* Data:
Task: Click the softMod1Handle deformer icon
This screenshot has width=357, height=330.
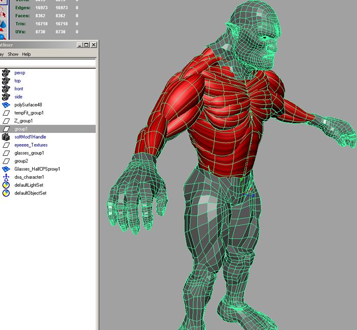Action: click(x=6, y=137)
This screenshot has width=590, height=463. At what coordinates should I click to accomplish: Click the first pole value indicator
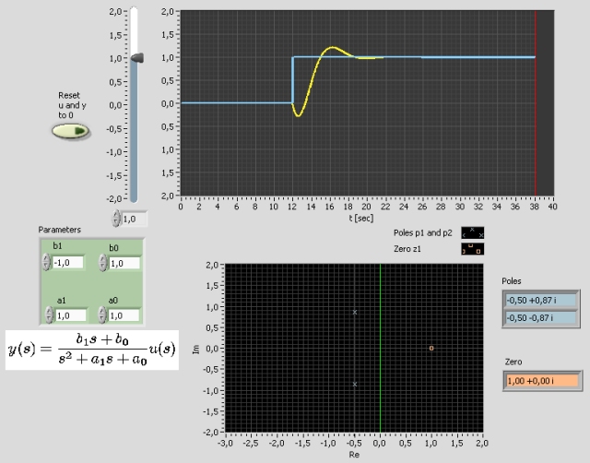click(x=540, y=300)
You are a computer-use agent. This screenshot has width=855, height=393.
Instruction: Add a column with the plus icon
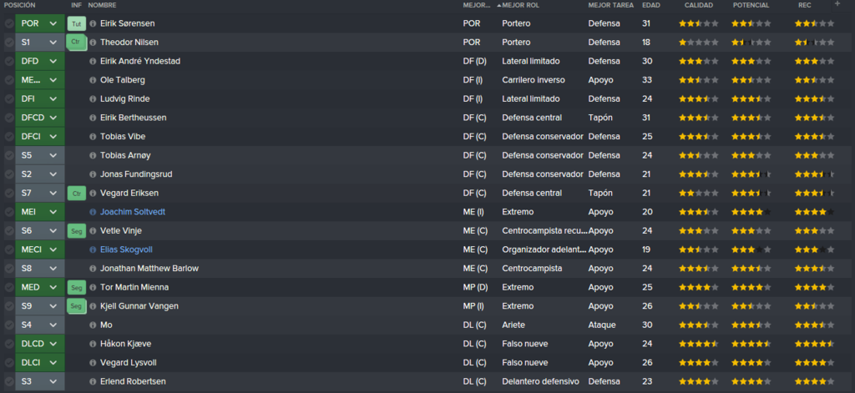pyautogui.click(x=837, y=4)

* Your objective: Output the entries above exactly. Do not include the pictures.

* Result of the exercise:
Task: Click the softMod1Handle deformer icon
This screenshot has width=357, height=330.
Action: click(x=6, y=137)
This screenshot has width=590, height=463. At what coordinates should I click to accomplish: Click the first pole value indicator
click(x=540, y=300)
You are a computer-use agent. This screenshot has width=855, height=393.
Instruction: Add a column with the plus icon
pyautogui.click(x=837, y=4)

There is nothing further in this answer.